EXTRAIT DU DOCUMENT
Président de l’Agence des services frontaliers du Canada

Décision et motifs rendus
le mardi 6 août 2019

 



EU ÉGARD À un appel entendu le 4 juin 2019, en vertu de l’article 67 de la Loi sur les douanes, L.R.C. (1985), ch. 1 (2e suppl.);

ET EU ÉGARD À une décision rendue par le président de l’Agence des services frontaliers du Canada le 4 octobre 2018, concernant une demande de révision aux termes du paragraphe 60(4) de la Loi sur les douanes.

ENTRE

A. SAVOIE

Appelante

ET

LE PRÉSIDENT DE L’AGENCE DES SERVICES FRONTALIERS DU CANADA

Intimé

DÉCISION

L’appel est rejeté.









Rose Ann Ritcey                     
Rose Ann Ritcey
Membre présidant


Lieu de l’audience :                                               Ottawa (Ontario)
Date de l’audience :                                               le 4 juin 2019

Membre du Tribunal :                                            Rose Ann Ritcey, membre présidant

Personnel de soutien :                                            Laura Colella, conseillère juridique
Sarah Perlman, conseillère juridique

PARTICIPANTS :

Appelante

A. Savoie

 

Intimé

Conseiller/représentant

Président de l’Agence des services frontaliers du Canada

Luc Vaillancourt

Veuillez adresser toutes les communications au :

Greffier
Secrétariat du Tribunal canadien du commerce extérieur
15e étage
333, avenue Laurier Ouest
Ottawa (Ontario) K1A 0G7

Téléphone : 613-993-3595
Télécopieur : 613-990-2439
Courriel : tcce-citt@tribunal.gc.ca

 


EXPOSÉ DES MOTIFS

CONTEXTE

1.                  Le présent appel a été interjeté par M. A. Savoie auprès du Tribunal canadien du commerce extérieur, aux termes du paragraphe 67(1) de la Loi sur les douanes[1], contre une décision du président de l’Agence des services frontaliers du Canada (ASFC) rendue le 4 octobre 2018 aux termes du paragraphe 60(4).

2.                  Il s’agit pour le Tribunal de déterminer si le couteau de boucher à anneau (la marchandise en cause) importé par M. Savoie est correctement classé dans le numéro tarifaire 9898.00.00 de l’annexe du Tarif des douanes[2] à titre d’arme prohibée et, par conséquent, dont l’importation est interdite au Canada aux termes du paragraphe 136(1) du Tarif des douanes.

LISTE DES ENTRÉES
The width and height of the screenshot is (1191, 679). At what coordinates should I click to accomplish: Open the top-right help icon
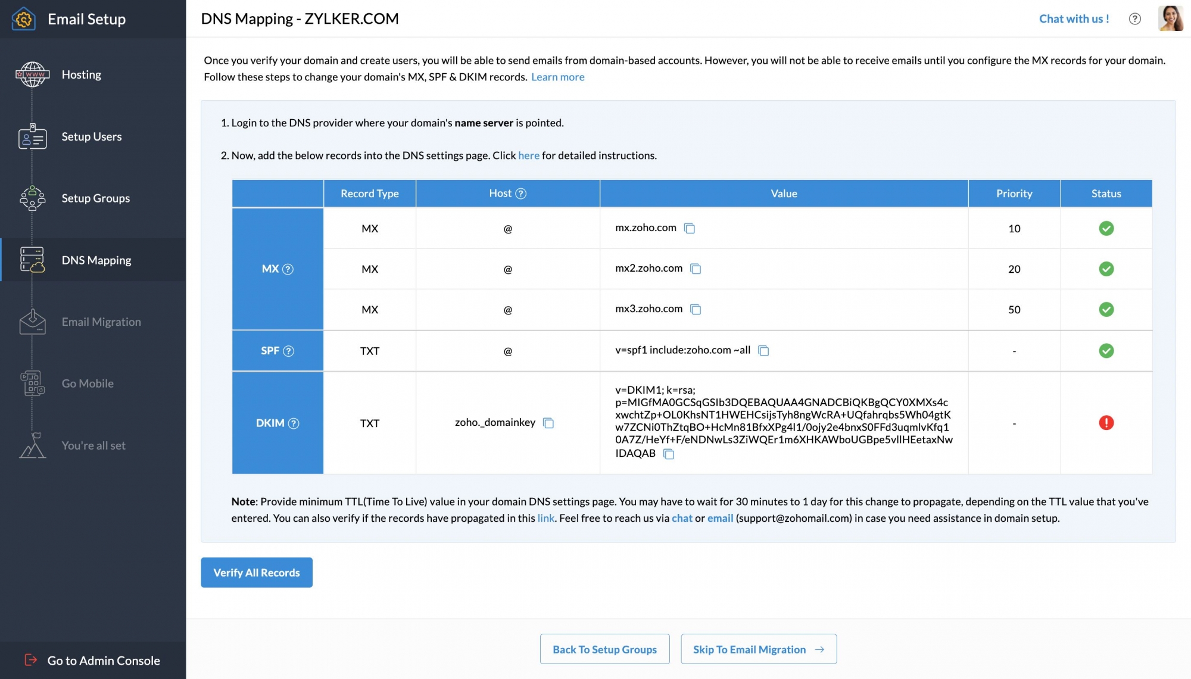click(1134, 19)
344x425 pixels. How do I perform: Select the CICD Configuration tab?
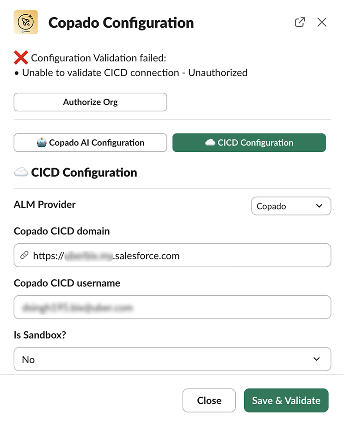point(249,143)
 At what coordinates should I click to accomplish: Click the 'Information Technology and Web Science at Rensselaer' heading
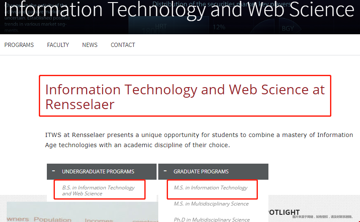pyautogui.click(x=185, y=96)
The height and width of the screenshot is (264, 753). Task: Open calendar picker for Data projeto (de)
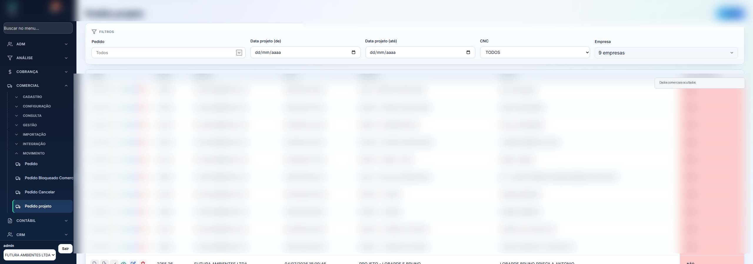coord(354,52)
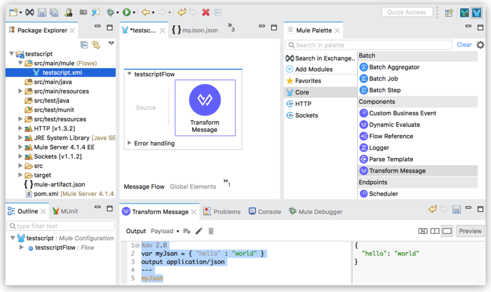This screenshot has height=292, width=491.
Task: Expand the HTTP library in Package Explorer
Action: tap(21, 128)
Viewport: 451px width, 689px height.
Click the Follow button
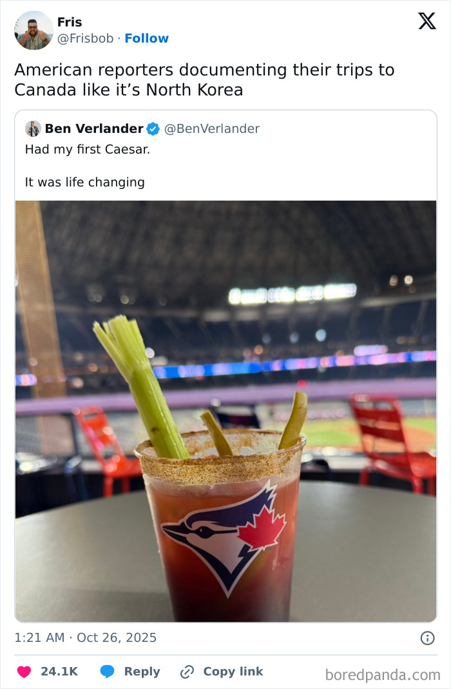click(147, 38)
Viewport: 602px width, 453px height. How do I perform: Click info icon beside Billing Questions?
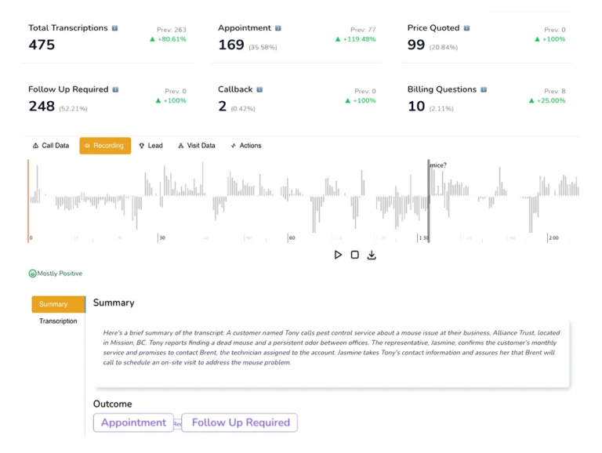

EXERCICES
- 1) D'après la décision sur le couteau de boucher, pourquoi l'importation de la marchandise en cause serait-elle interdite au Canada ?
- 2) Modifiez tout ce qui va de « Décision et motifs » jusqu'à « sur les douanes. » dans la décision sur le couteau de boucher, en remplaçant « Loi sur les douanes » par « loi douanière ».
- 3) Poursuivez la décision du Tribunal sur le couteau de boucher à partir de la fin de son paragraphe 2.

RÉPONSES
- 1) Parce que la marchandise serait classée dans le numéro tarifaire 9898.00.00 de l'annexe du Tarif des douanes à titre d'arme prohibée. Son importation serait alors interdite aux termes du paragraphe 136(1) du Tarif des douanes.

- 2)
Décision et motifs rendus
le mardi 6 août 2019

 



EU ÉGARD À un appel entendu le 4 juin 2019, en vertu de l’article 67 de la loi douanière, L.R.C. (1985), ch. 1 (2e suppl.);

ET EU ÉGARD À une décision rendue par le président de l’Agence des services frontaliers du Canada le 4 octobre 2018, concernant une demande de révision aux termes du paragraphe 60(4) de la loi douanière.

- 3)
3.                  Le Tribunal a récemment entendu deux affaires, soit le présent appel et l’affaire W. Spencer (AP‑2018‑046), concernant l’application du numéro tarifaire 9898.00.00 à des marchandises jugées semblables à un coup-de-poing américain. Comme ces deux appels traitent de questions très semblables, les motifs des deux décisions s’appuient sur le même cadre d’analyse.

HISTORIQUE DE LA PROCÉDURE

4.                  M. Savoie a essayé d’importer la marchandise en cause au Canada le 21 août 2018. Le 27 août 2018, l’ASFC a déterminé que la marchandise en cause constituait une arme prohibée aux termes du paragraphe 58(1) de la Loi.

5.                  Le 10 septembre 2018, M. Savoie a présenté une demande de révision du classement tarifaire de la marchandise en cause conformément au paragraphe 60(1) de la Loi.

6.                  Le 4 octobre 2018, l’ASFC a confirmé son classement de la marchandise en cause sous le numéro tarifaire 9898.00.00 conformément au paragraphe 60(4) de la Loi.

7.                  Le 7 décembre 2018, M. Savoie a interjeté le présent appel auprès du Tribunal aux termes du paragraphe 67(1) de la Loi.

8.                  Le 4 juin 2019, le Tribunal a instruit l’appel sur la foi des renseignements versés au dossier (audience sur pièces), conformément aux articles 25 et 25.1 des Règles du Tribunal canadien du commerce extérieur[3]. Les marchandises en cause ont été mises à la disposition du Tribunal et ont été examinées par ce dernier lors de l’audience sur pièces.

DESCRIPTION DE LA MARCHANDISE EN CAUSE

9.                  La marchandise en cause est un couteau d’une longueur approximative de neuf pouces, avec une lame fixe d’environ quatre pouces. Il s’agit d’un couteau de boucher à anneau Andre de Villers (« Andre de Villers Ring Butcher Knife ») modèle no S35VN. Il est fabriqué d’un bloc d’acier unique recouvert par deux morceaux de fibre de verre stratifiée constituant le manche. Le manche comprend trois indentations pour les doigts et un anneau où passer un doigt, lequel comporte une saillie.

CADRE LÉGISLATIF

10.              Le paragraphe 136(1) du Tarif des douanes prévoit ce qui suit :

L’importation des marchandises des nos tarifaires 9897.00.00, 9898.00.00 ou 9899.00.00 est interdite.

11.              Les passages pertinents du numéro tarifaire 9898.00.00 prévoient ce qui suit :

Armes à feu, armes prohibées, armes à autorisation restreinte, dispositifs prohibés, munitions prohibées et éléments ou pièces conçus exclusivement pour être utilisés dans la fabrication ou l’assemblage d’armes automatiques, désignés comme « marchandises prohibées » au présent numéro tarifaire [...].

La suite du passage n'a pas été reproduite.